Luanda — Les femmes jouent un rôle fondamental dans la construction de la paix, la promotion de la justice et la préservation des valeurs morales de la société, a déclaré jeudi à Luanda l'évêque Filomena Teta de l'Église anglicane du Mozambique et d'Angola (IAMA).
Selon la responsable religieuse, les femmes ont une mission particulière dans la société : bâtisseuses de paix, gardiennes de la moralité et promotrices de la justice, des valeurs qu'elles ont la responsabilité de transmettre de génération en génération.
Filomena Teta s'exprimait lors d'une conférence de presse présentant le culte oecuménique organisé pour la Journée internationale des femmes (8 mars), un événement promu par le Conseil des Églises chrétiennes d'Angola (CICA), en partenariat avec le ministère de l'Action sociale, de la Famille et de la Promotion de la femme (MASFAMU).
Pour elle, « lorsqu'une femme s'élève, elle élève son foyer, elle élève la société et elle élève le monde », ce qui renforce son leadership grâce à des plateformes de coopération et de formation.
Suivez-nous sur WhatsApp | LinkedIn pour les derniers titres
Filomena Teta a toutefois exprimé son inquiétude quant aux difficultés rencontrées par les femmes qui pratiquent le commerce informel, connues en Angola sous le nom de « zungueiras ».
Selon l'évêque, nombre d'entre elles quittent leur domicile aux aurores pour subvenir aux besoins de leur famille et sont parfois confrontées à des violences, qu'il convient de condamner compte tenu de leur rôle de mères, de femmes, de soeurs et de filles.

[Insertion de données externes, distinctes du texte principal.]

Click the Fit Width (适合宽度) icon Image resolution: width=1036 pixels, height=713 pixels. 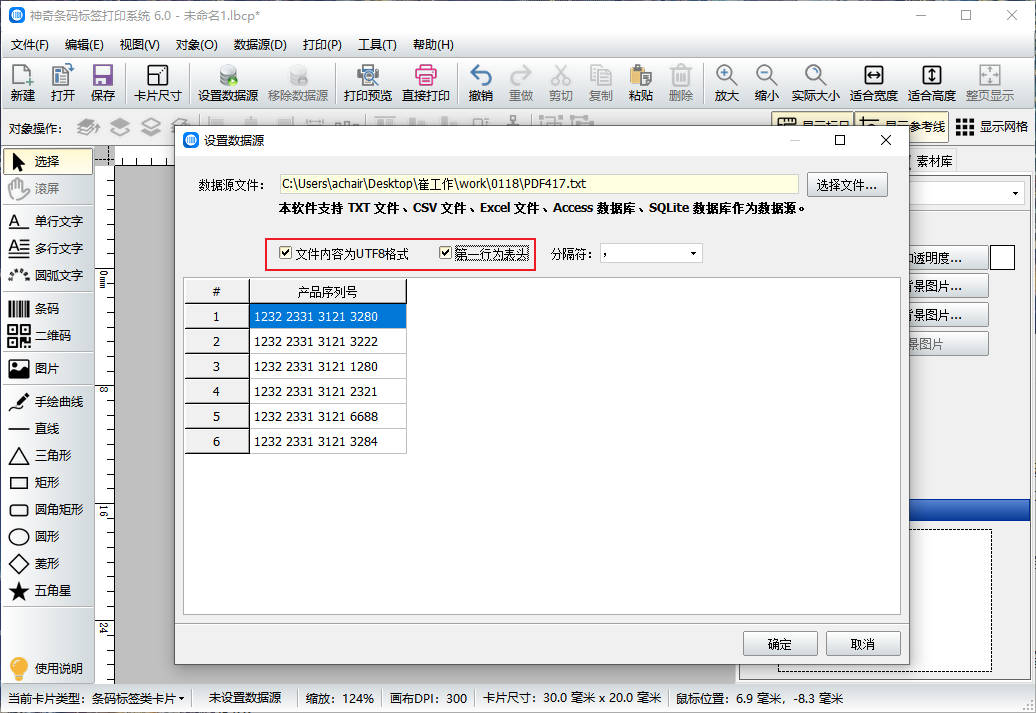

À cet égard, la responsable a appelé les autorités et les forces de l'ordre à faire preuve de plus de sensibilité à l'égard de ces femmes.
« Nous demandons davantage de patience et de bienveillance envers les mères qui luttent pour nourrir leurs enfants », a déclaré la responsable religieuse, exhortant les commerçantes à exercer leurs activités aux endroits désignés par les autorités.

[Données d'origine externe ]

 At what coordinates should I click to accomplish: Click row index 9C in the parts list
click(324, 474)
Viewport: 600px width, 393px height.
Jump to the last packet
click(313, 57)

Par ailleurs, elle a expliqué que l'Angola fait partie de la Commission des femmes évêques d'Afrique, connue sous le nom de « Six Africaines », qui réunit six responsables religieuses de différents pays africains dans le but de promouvoir la formation et l'autonomisation des femmes au sein des Églises.
Selon la responsable, le groupe développe des initiatives de mentorat et de renforcement des capacités, notamment des programmes de formation pour les femmes dirigeantes d'une université kenyane.